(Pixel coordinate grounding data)
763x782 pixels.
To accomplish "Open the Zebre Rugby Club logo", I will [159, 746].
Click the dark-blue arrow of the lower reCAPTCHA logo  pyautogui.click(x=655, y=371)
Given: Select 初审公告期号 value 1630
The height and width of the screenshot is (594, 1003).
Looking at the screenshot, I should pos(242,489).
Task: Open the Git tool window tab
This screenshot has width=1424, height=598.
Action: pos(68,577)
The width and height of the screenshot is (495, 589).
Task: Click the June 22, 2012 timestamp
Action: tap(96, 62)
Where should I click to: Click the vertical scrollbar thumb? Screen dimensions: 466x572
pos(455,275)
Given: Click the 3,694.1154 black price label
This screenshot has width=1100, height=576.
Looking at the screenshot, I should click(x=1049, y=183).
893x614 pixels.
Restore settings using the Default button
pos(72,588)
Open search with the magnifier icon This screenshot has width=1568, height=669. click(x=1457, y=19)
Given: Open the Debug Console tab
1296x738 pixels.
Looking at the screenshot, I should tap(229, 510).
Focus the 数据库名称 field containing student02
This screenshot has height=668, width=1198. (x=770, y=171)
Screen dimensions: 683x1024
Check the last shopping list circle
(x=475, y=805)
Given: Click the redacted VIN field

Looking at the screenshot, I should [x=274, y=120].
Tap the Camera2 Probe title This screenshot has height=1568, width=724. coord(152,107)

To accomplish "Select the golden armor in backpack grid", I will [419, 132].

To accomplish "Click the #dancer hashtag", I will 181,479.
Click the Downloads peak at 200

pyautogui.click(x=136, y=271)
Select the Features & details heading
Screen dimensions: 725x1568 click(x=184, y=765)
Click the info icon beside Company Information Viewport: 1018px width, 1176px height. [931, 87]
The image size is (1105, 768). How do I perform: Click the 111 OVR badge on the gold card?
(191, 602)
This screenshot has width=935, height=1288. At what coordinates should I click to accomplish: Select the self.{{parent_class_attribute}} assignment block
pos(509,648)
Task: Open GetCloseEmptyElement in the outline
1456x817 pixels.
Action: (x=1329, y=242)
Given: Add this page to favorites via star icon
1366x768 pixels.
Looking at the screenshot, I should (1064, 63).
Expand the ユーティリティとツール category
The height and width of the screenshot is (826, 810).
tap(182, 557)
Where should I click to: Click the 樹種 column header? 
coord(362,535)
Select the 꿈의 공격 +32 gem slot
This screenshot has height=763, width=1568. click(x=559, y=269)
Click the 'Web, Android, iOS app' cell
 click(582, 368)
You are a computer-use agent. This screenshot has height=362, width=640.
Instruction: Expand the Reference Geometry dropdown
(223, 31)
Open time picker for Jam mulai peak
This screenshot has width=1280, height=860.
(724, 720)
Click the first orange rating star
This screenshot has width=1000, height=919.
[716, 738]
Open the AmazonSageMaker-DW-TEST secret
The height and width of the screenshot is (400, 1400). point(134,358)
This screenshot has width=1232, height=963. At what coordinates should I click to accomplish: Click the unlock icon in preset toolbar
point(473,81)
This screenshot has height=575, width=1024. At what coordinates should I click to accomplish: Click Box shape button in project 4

> **Work required**:
Of the lines above, extract only those from the line with "The image size" to the line with "Given: Add this", both included, exactly as written.

> **Written answer**:
The image size is (1105, 768). How do I perform: Click the 111 OVR badge on the gold card?
(191, 602)
This screenshot has width=935, height=1288. At what coordinates should I click to accomplish: Select the self.{{parent_class_attribute}} assignment block
pos(509,648)
Task: Open GetCloseEmptyElement in the outline
1456x817 pixels.
Action: (x=1329, y=242)
Given: Add this page to favorites via star icon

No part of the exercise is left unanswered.